Where does Donna Shalala fit into this narrative? Hard to say, but an early indicator would be to follow Friends of Bill who are financially supporting her campaign.
NOTE: As former leader of Sierra Club and now of Friends of the Everglades, the Miami-Based conservation group founded by Marjory Stoneman Douglas, I opposed the plan to restore the Everglades in the late 1990's that failed to include adequate acreage to store and cleanse Big Sugar's pollution. I strongly supported the ballot referenda in 1994 to tax Big Sugar and to force Big Sugar to clean up its pollution. The state legislature has failed to enact the provision of state law, created by that election, to hold Big Sugar primarily responsible for its pollution and the costs of cleaning up its destruction of water quality in outstanding Florida waters and public lands including Everglades National Park. I have written extensively about these issues, for many years, on this blog, for newspapers, and for online forums. As an individual citizen, I support Jose Javier Rodriguez for Congress.
6 comments:
Donna should run for Governor.
She should fund-raise for the Democratic Party and mentor candidates.
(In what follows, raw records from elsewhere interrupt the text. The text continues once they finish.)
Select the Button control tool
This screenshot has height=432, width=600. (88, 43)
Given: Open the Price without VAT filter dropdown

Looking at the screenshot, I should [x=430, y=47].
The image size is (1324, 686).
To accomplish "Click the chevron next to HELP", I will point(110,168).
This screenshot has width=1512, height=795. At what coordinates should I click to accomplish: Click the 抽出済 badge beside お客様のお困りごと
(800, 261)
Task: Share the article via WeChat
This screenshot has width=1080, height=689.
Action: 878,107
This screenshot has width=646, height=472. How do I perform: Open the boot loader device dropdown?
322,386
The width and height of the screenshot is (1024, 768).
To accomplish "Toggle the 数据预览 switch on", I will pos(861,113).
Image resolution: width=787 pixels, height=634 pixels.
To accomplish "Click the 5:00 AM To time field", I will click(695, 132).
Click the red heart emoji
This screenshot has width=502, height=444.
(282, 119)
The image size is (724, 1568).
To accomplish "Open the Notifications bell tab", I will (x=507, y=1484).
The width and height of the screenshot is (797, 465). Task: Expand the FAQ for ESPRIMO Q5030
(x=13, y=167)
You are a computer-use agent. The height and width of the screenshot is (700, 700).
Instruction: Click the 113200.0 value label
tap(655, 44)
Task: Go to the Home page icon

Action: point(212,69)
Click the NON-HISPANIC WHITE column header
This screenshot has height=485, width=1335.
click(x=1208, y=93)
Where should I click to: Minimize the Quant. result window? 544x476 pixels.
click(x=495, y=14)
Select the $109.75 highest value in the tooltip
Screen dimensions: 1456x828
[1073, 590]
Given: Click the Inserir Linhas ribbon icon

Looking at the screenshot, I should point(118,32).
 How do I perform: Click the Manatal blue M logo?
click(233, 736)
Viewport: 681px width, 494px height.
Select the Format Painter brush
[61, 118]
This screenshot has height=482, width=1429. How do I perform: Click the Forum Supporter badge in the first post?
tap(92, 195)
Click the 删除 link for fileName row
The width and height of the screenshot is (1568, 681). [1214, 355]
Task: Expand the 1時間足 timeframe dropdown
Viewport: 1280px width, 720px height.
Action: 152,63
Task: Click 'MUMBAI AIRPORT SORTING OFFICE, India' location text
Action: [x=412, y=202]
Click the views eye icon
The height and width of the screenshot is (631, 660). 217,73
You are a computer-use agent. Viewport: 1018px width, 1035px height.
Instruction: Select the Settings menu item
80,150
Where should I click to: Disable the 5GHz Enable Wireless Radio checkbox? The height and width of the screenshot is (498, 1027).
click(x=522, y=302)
damn, didn't realize she's 77. Move aside for the young blood and enjoy retirement. Also anyone associated with either Clinton is a bit toxic these days.
Why don't you get it? Donna Shalala in that office is exactly like having Iliana Ross Lehtinan in office. It is about preservation of status quo.
This is all about Hillary's corporate crony gang maintaining control. Shalala, Pelosi, Wasserman Schultz, Mucarsel Powell. They are all about money and the status quo.
Ros Lehtinen a moderate?! Was Batista a moderate? There are no moderate gop'ers--some are less reactionary or fascistic than others, sure, but that doesn't make them "moderates."